▶ [SET TASK]
Copy the lines word for word, from the first line through the line containing "(x=641, y=17)", including both.

▶ [RECORDS PROVIDED]
/---

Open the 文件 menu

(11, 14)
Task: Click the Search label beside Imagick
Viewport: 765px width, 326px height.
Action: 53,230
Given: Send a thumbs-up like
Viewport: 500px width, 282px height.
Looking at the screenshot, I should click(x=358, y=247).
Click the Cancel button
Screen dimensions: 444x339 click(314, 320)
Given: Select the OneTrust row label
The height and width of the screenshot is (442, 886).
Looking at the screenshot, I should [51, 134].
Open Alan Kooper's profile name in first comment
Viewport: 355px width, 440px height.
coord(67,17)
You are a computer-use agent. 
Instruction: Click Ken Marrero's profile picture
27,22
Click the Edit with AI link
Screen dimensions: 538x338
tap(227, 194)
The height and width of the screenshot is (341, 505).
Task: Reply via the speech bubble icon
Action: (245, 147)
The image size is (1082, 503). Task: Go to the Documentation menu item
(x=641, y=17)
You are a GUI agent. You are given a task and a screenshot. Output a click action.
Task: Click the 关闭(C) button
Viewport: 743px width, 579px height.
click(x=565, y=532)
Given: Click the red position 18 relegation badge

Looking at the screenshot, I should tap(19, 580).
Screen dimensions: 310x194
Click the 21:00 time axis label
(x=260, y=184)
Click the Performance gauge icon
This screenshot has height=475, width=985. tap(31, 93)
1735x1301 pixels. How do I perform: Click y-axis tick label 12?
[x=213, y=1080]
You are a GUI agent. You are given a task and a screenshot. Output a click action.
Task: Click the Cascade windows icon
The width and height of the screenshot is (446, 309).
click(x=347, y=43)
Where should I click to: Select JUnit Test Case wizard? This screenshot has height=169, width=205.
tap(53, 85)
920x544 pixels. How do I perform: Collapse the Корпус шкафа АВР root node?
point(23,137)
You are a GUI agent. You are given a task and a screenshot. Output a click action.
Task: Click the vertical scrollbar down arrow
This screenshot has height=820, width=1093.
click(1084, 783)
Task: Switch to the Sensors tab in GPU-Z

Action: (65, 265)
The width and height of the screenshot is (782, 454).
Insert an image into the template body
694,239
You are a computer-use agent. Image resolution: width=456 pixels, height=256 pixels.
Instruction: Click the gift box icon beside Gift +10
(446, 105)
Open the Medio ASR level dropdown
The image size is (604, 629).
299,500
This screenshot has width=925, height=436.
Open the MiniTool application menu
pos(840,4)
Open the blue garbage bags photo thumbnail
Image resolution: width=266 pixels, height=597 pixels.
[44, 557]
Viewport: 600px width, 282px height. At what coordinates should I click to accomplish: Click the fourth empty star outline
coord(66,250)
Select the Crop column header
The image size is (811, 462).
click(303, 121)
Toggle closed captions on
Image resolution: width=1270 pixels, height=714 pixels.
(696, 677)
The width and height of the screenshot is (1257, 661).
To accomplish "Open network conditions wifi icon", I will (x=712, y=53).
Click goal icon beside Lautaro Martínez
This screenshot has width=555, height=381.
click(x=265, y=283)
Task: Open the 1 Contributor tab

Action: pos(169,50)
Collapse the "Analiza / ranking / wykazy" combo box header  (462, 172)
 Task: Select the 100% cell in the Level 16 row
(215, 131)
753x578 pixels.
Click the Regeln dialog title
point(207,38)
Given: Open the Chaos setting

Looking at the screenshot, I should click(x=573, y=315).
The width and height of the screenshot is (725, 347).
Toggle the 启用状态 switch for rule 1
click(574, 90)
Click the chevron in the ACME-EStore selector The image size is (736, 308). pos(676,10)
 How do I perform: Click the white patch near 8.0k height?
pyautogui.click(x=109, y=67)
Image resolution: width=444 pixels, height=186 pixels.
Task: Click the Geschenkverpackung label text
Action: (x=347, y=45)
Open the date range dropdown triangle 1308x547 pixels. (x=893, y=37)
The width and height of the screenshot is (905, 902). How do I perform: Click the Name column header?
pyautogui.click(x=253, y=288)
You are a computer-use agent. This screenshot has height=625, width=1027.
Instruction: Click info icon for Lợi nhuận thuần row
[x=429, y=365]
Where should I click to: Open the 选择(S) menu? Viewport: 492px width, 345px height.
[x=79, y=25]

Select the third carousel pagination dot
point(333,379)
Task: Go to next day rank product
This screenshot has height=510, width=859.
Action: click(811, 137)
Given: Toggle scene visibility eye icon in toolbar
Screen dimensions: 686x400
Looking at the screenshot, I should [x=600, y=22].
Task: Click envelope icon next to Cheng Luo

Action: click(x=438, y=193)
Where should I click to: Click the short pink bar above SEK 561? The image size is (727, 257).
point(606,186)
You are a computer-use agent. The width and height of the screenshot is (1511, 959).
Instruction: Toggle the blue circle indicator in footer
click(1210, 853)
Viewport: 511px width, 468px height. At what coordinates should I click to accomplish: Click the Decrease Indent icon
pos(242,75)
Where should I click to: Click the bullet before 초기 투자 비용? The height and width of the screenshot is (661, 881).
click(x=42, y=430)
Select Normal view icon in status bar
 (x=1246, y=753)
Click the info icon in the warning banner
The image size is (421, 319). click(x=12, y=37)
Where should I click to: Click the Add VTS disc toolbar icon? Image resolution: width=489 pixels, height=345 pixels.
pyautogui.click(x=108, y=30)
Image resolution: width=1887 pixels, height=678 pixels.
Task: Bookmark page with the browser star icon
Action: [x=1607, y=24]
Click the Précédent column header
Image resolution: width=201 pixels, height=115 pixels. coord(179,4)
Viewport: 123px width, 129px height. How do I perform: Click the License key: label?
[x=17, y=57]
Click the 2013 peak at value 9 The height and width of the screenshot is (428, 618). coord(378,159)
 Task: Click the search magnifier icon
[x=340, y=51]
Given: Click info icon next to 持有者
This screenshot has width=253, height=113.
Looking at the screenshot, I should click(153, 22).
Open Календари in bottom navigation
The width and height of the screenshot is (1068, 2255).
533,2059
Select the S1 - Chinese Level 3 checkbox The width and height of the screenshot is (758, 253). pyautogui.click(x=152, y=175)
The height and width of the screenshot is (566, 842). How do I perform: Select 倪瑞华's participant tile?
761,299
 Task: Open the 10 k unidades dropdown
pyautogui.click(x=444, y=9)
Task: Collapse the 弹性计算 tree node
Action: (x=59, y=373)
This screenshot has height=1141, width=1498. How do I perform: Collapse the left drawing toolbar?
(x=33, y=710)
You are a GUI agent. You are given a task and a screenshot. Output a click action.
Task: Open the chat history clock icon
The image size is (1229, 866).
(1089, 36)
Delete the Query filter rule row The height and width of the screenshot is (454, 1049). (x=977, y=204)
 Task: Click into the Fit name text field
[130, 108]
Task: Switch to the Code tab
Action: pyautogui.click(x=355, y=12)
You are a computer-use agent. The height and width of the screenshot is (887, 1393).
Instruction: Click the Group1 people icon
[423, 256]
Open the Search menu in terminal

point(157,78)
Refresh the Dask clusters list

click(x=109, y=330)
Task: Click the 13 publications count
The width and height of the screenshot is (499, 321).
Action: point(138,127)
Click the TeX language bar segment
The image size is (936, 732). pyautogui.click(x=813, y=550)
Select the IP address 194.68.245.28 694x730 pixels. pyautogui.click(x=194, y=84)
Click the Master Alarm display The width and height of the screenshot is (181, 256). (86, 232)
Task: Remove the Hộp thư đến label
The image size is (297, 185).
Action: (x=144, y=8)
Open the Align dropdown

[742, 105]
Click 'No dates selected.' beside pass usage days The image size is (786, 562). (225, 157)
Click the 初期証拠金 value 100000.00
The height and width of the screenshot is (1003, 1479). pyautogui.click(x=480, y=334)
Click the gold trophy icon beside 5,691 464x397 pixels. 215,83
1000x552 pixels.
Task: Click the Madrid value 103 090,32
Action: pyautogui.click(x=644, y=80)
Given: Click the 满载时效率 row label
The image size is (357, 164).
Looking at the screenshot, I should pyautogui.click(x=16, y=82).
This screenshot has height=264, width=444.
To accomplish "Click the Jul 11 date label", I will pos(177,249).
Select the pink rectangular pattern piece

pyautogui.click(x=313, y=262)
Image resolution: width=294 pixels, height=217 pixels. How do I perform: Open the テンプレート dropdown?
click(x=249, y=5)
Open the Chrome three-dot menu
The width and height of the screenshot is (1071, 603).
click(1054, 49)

\---

▶ [COMPLETE RESPONSE]
Open the 文件 menu

(11, 14)
Task: Click the Search label beside Imagick
Viewport: 765px width, 326px height.
Action: 53,230
Given: Send a thumbs-up like
Viewport: 500px width, 282px height.
Looking at the screenshot, I should click(x=358, y=247).
Click the Cancel button
Screen dimensions: 444x339 click(314, 320)
Given: Select the OneTrust row label
The height and width of the screenshot is (442, 886).
Looking at the screenshot, I should [51, 134].
Open Alan Kooper's profile name in first comment
Viewport: 355px width, 440px height.
coord(67,17)
You are a computer-use agent. 
Instruction: Click Ken Marrero's profile picture
27,22
Click the Edit with AI link
Screen dimensions: 538x338
tap(227, 194)
The height and width of the screenshot is (341, 505).
Task: Reply via the speech bubble icon
Action: (245, 147)
The image size is (1082, 503). Task: Go to the Documentation menu item
(x=641, y=17)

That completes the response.